The Battle of Waterloo was one of four titanic battles fought between France and a group of allied countries, including The Netherlands, Prussia and Britain (officially the “Seventh Coalition”.) Much of the bicentenary focuses on the showdown between the Duke of Wellington, Arthur Wellesley and Gebhard von Blücher, who led the allied forces; and Napoléon Bonaparte who led the opposing French armies. The battle was fought at Waterloo, then part of the United Kingdom of the Netherlands (now Belgium) on June 18, 1815.
The numbers of fallen are difficult to estimate. Historians generally put the figures as 22,000 on the allied side and 26,000 on the French side. The allies won, although the balance of the dead made it more of a Pyrrhic victory. Wellington apparently said at the end, when his and von Blücher forces’ had won “Nothing except a battle lost can be half as melancholy as a battle won.”
Before the fallen were buried (with full-honors or into mass graves, depending upon rank) a use was found for the bodies of some of the lost.
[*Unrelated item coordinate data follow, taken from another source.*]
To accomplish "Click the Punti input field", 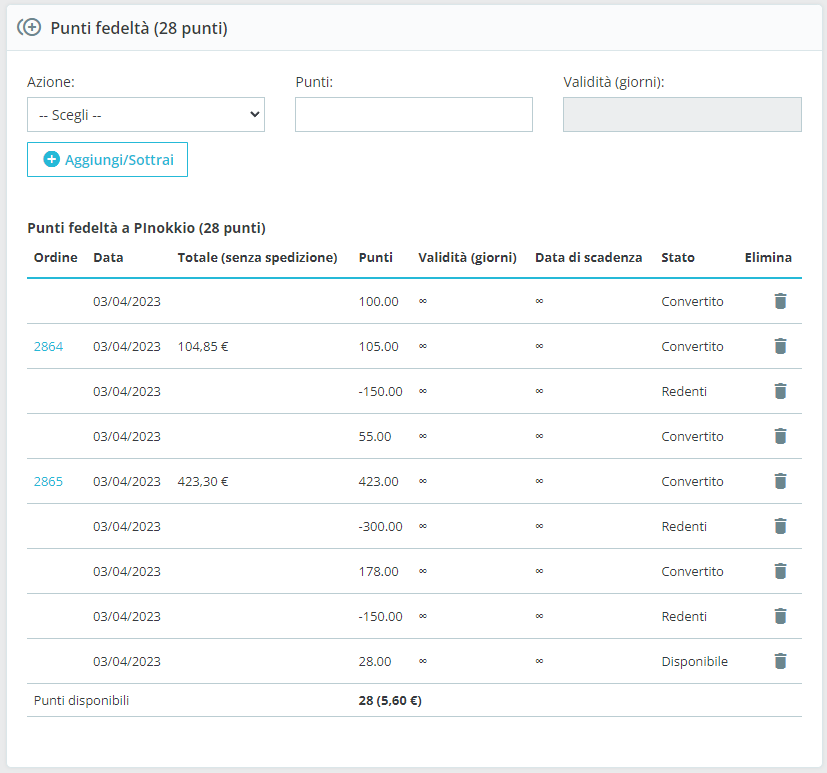I will [x=413, y=115].
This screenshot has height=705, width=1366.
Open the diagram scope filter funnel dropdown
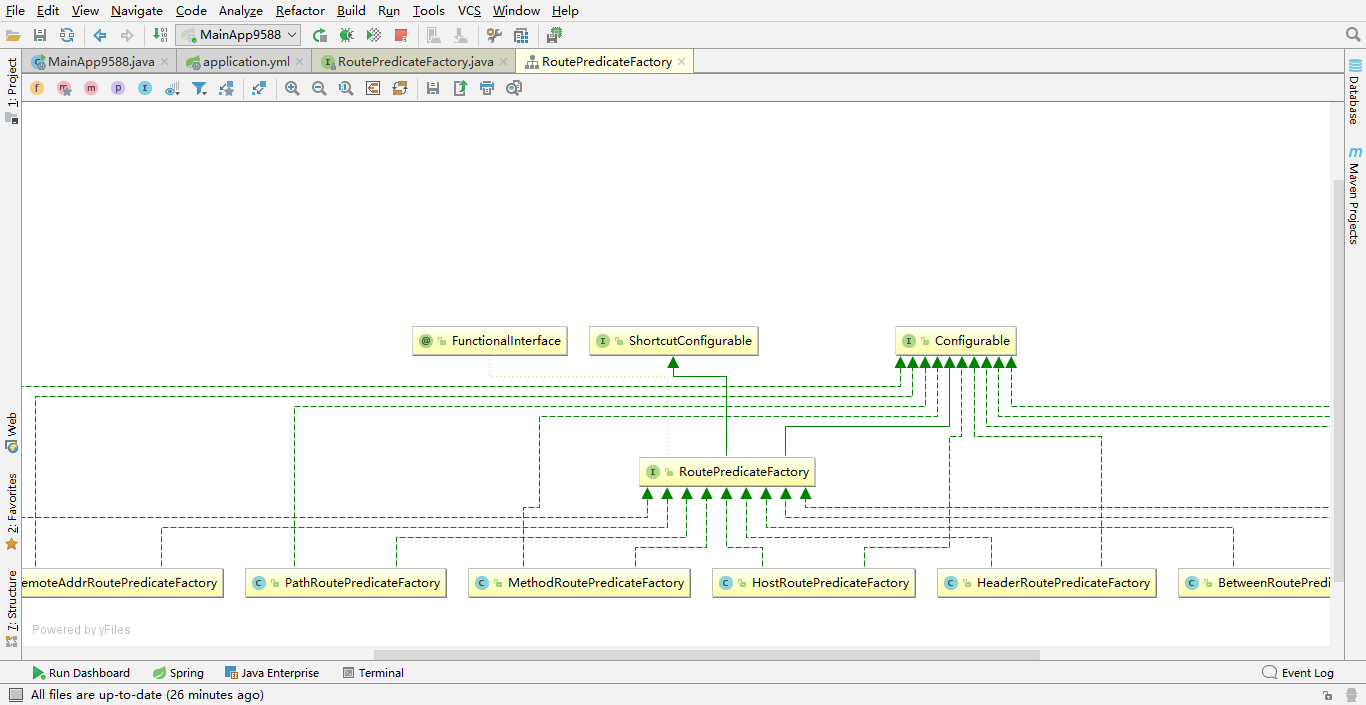click(200, 88)
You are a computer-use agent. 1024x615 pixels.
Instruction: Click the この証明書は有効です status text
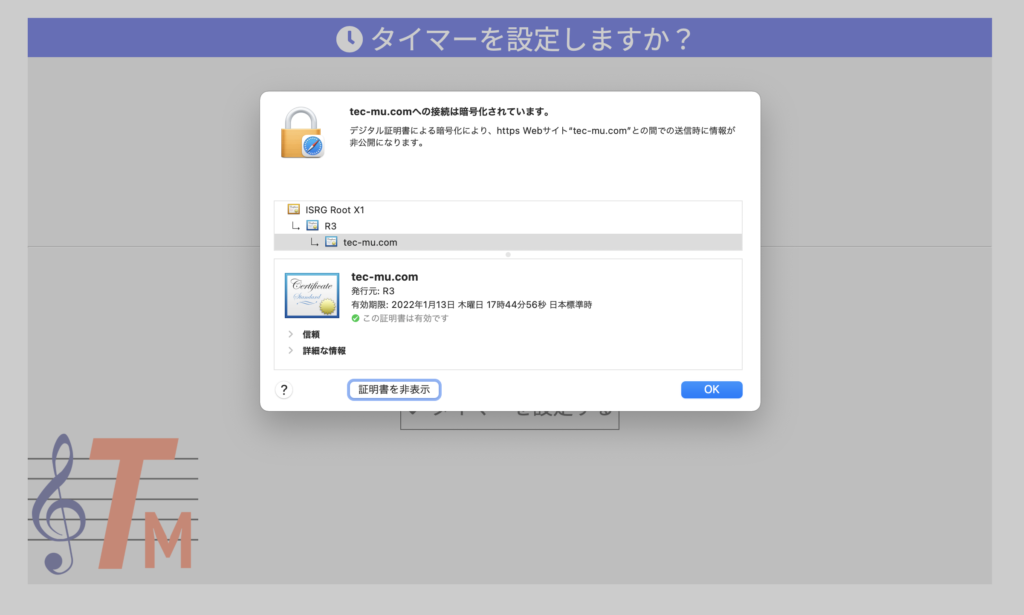click(x=406, y=318)
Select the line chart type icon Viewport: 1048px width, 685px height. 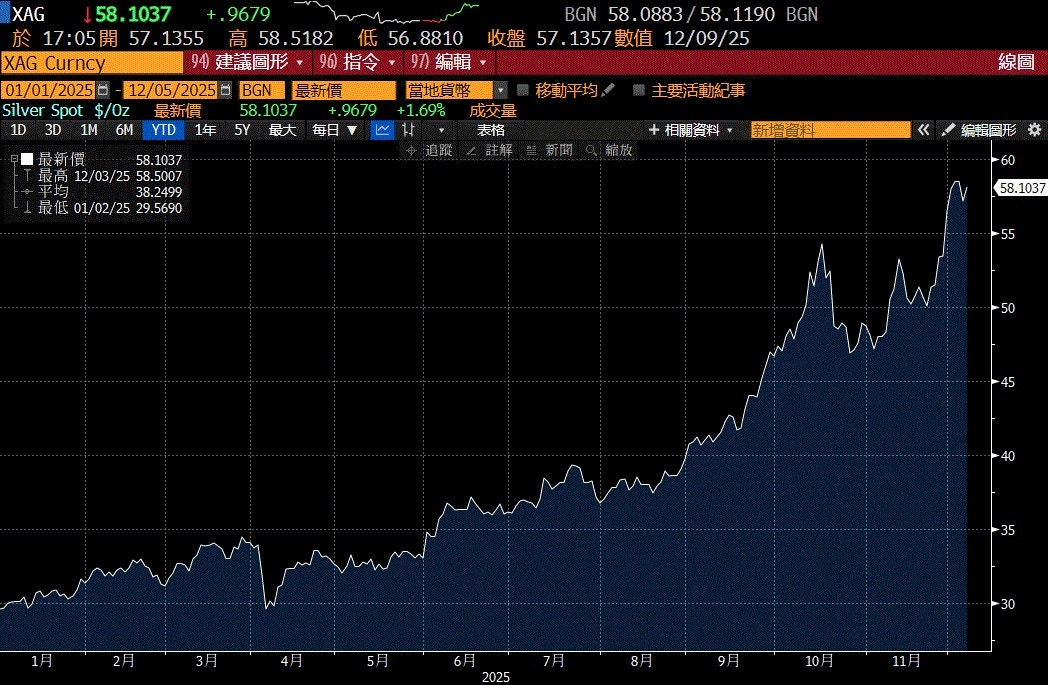pyautogui.click(x=382, y=130)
In 1815, BBC History reports, dentistry was not a particularly well advanced medical profession. It also stood that the rich in England had very bad teeth. This was due to the now understandable relationship between high sugar consumption and not brushing teeth.
As a result of rotting teeth, richer people tended to purchase dentures (the poor, in such circumstances, had to make do with their raw gums.) The fallen at Waterloo provided rich pickings for the manufactures of dentures. People were hired to collect teeth from the battlefield and proto-dentists constructed dentures and sold these to the richer members of Georgian society.
This information has come via Rachel Bairsto, curator of British Dental Association’s museum in central London. At the time the term “Waterloo teeth” was commonly used to describe the assortment of teeth and dentures flooding in from mainland Europe to English genteel society.